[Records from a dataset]

+++++

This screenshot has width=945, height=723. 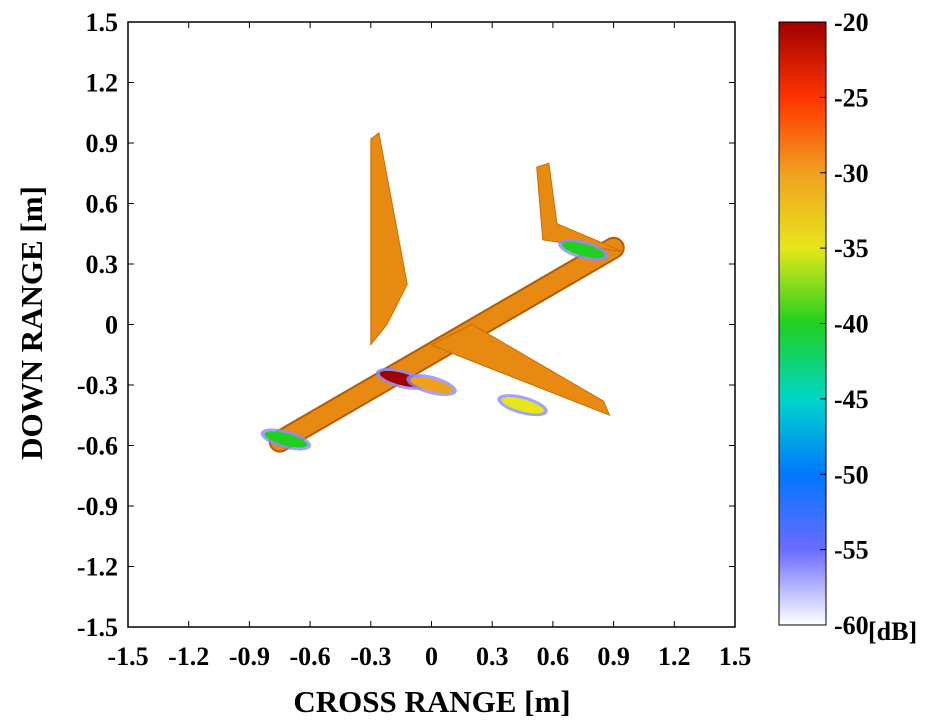 What do you see at coordinates (112, 326) in the screenshot?
I see `y-tick-label: 0` at bounding box center [112, 326].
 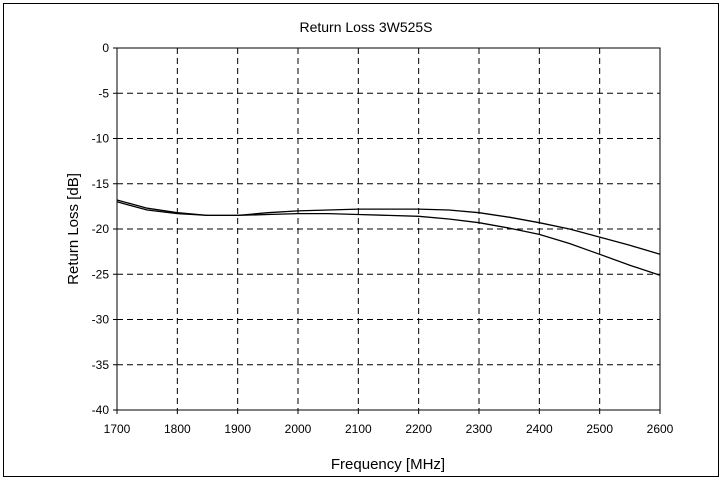 What do you see at coordinates (101, 229) in the screenshot?
I see `y-tick-label: -20` at bounding box center [101, 229].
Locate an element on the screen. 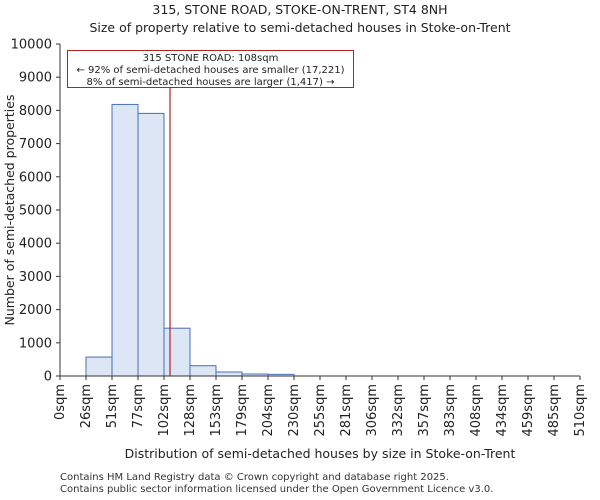  x-tick-label: 383sqm is located at coordinates (450, 410).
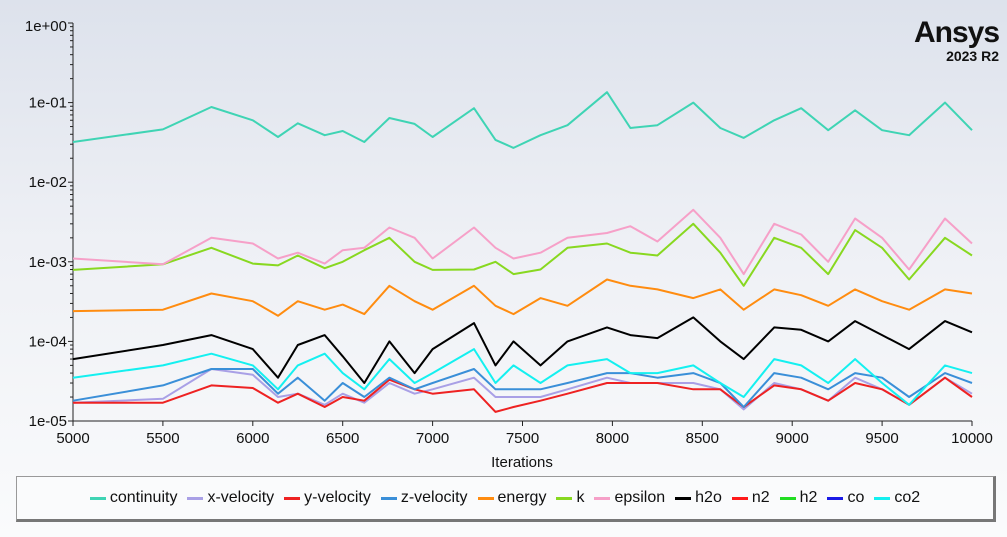 Image resolution: width=1007 pixels, height=537 pixels. Describe the element at coordinates (342, 438) in the screenshot. I see `x-tick-label: 6500` at that location.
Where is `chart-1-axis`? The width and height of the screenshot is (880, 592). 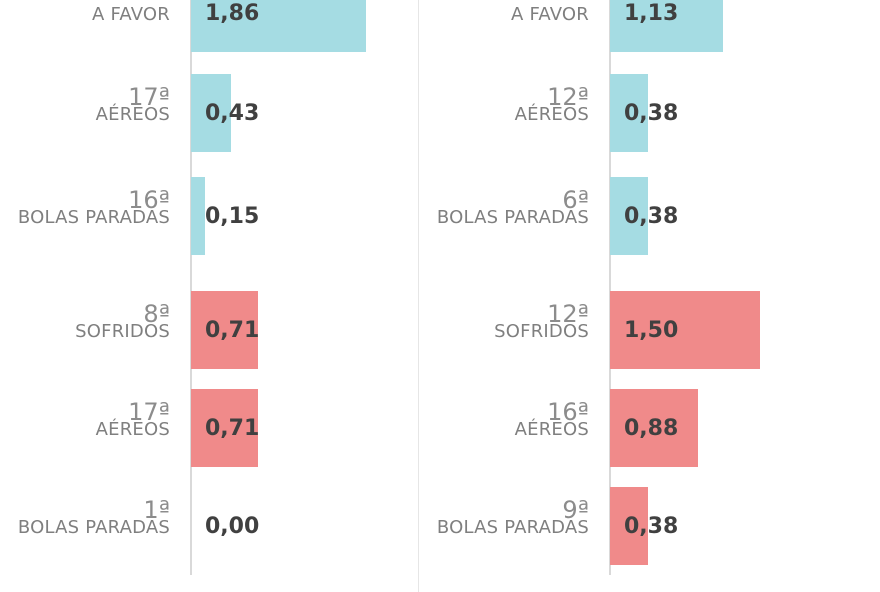
chart-1-axis is located at coordinates (191, 288).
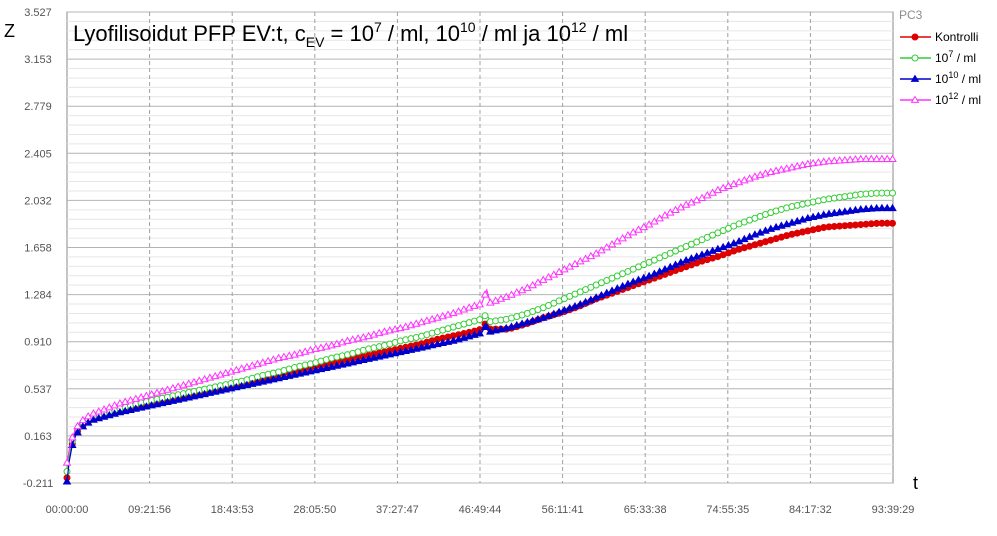 This screenshot has height=536, width=997. Describe the element at coordinates (894, 510) in the screenshot. I see `x-tick-label: 93:39:29` at that location.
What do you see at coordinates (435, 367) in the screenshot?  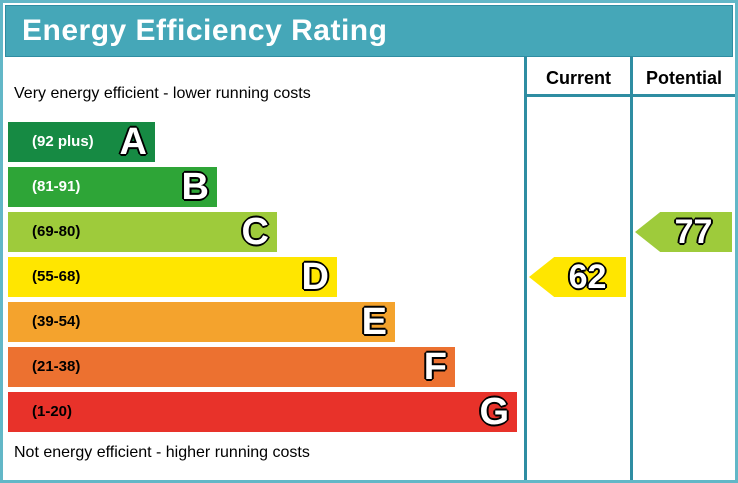 I see `band-letter: F` at bounding box center [435, 367].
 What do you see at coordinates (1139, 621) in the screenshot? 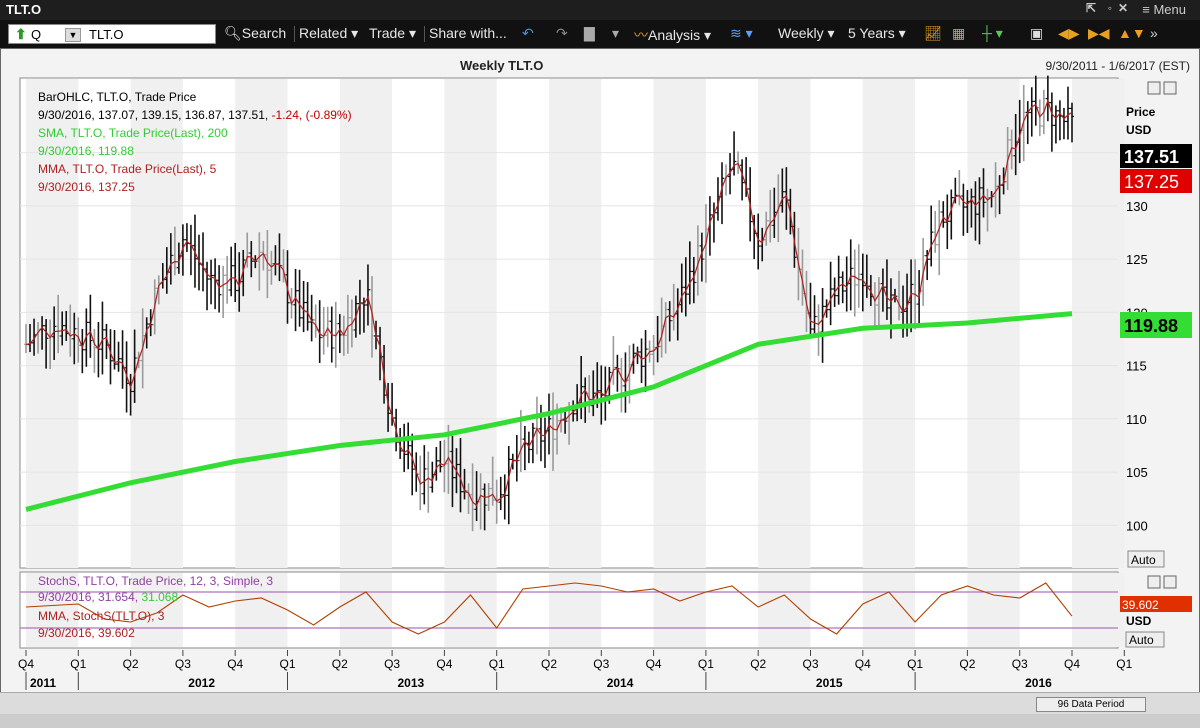
I see `stoch-axis-unit: USD` at bounding box center [1139, 621].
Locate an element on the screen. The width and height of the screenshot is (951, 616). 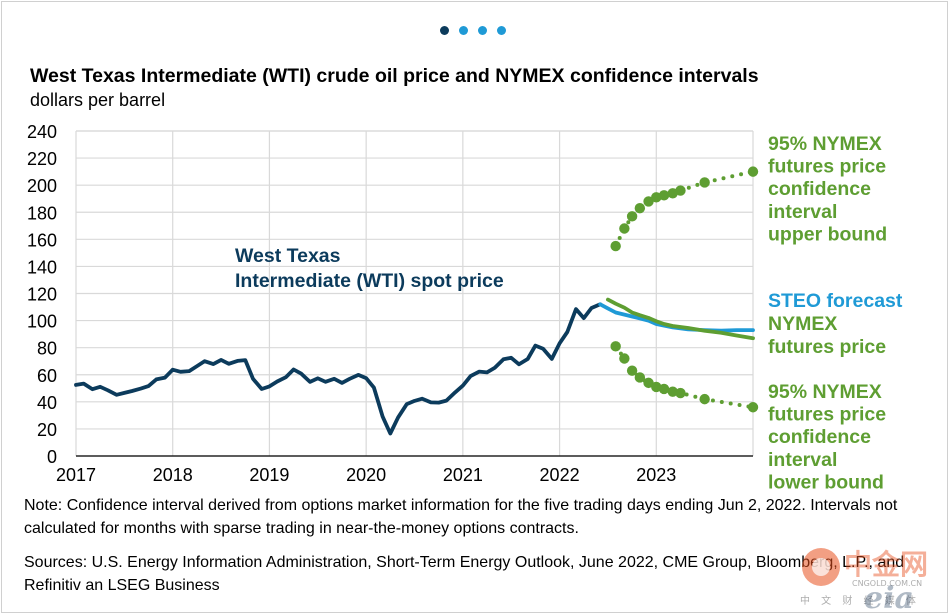
y-tick-label: 140 is located at coordinates (42, 267).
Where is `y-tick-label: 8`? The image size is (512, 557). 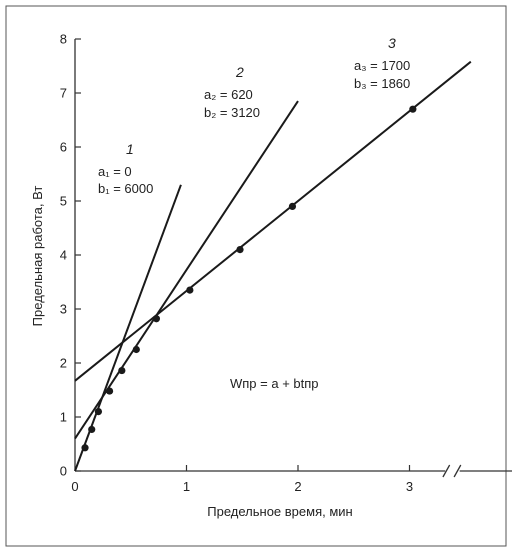
y-tick-label: 8 is located at coordinates (64, 40).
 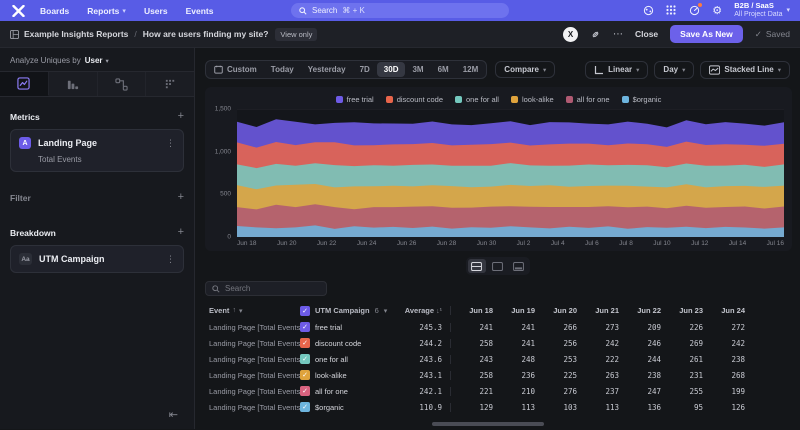 I want to click on nav-item-users: Users, so click(x=156, y=10).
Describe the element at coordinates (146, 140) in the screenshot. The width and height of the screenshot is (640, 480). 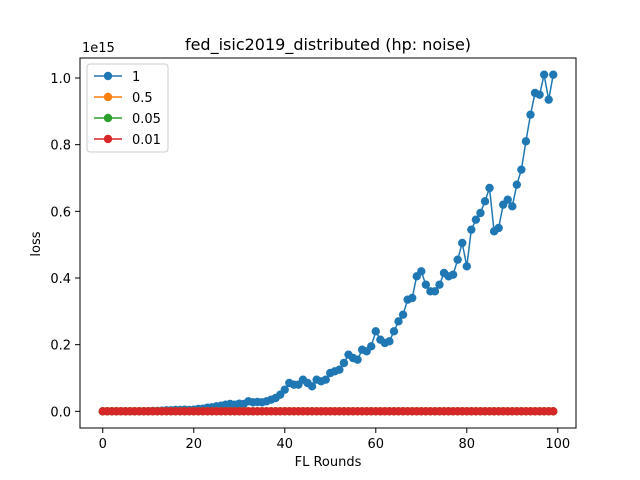
I see `legend-label: 0.01` at that location.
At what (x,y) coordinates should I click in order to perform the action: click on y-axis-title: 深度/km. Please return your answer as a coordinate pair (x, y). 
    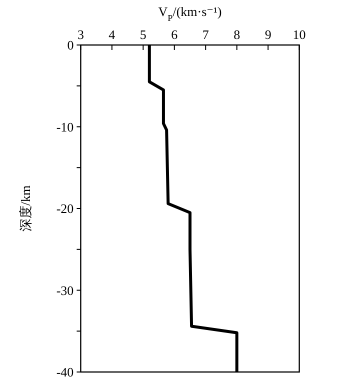
    Looking at the image, I should click on (26, 208).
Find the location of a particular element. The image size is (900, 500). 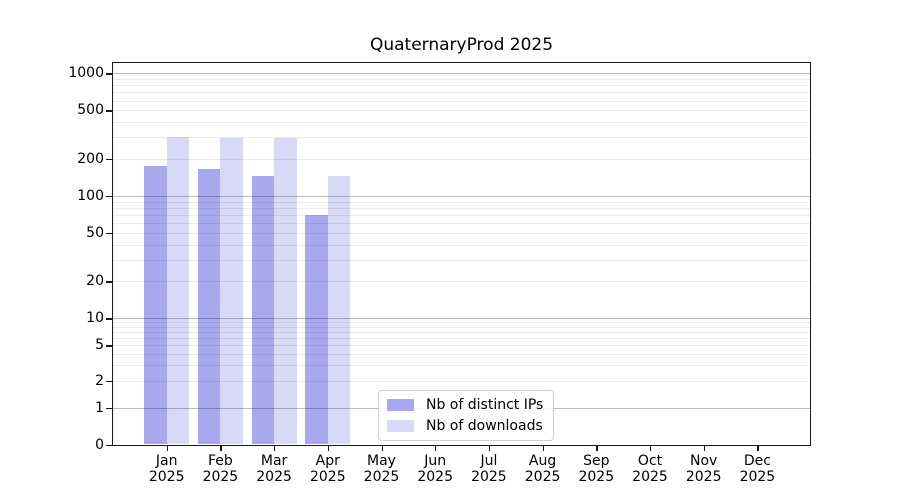

x-tick-month: Mar is located at coordinates (274, 460).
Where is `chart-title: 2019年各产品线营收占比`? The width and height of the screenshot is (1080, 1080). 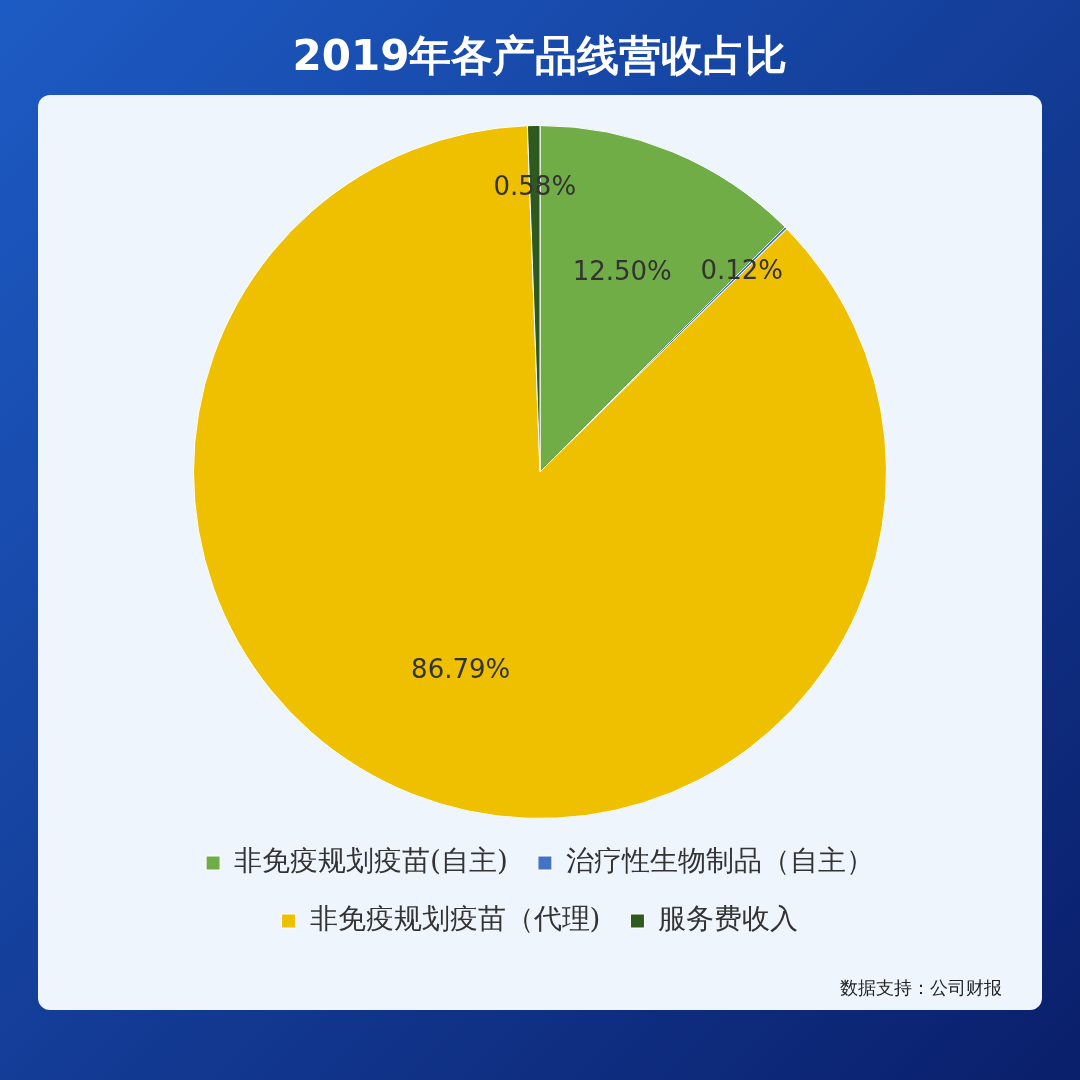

+++++

## [Task statement]
Can you output the stretch of the data from the line containing "is (512, 557)." through the end of the data, copied exactly, with both ends included and the pictures left out?

## [Answer for the task]
Where is `y-tick-label: 8`? The image size is (512, 557). 
y-tick-label: 8 is located at coordinates (64, 40).
  I want to click on nav-item-users: Users, so click(x=156, y=10).
Describe the element at coordinates (146, 140) in the screenshot. The width and height of the screenshot is (640, 480). 
I see `legend-label: 0.01` at that location.
At what (x,y) coordinates should I click in order to perform the action: click on y-axis-title: 深度/km. Please return your answer as a coordinate pair (x, y). 
    Looking at the image, I should click on (26, 208).
Find the location of a particular element. The image size is (900, 500). 

x-tick-month: Mar is located at coordinates (274, 460).
Where is `chart-title: 2019年各产品线营收占比`? The width and height of the screenshot is (1080, 1080). 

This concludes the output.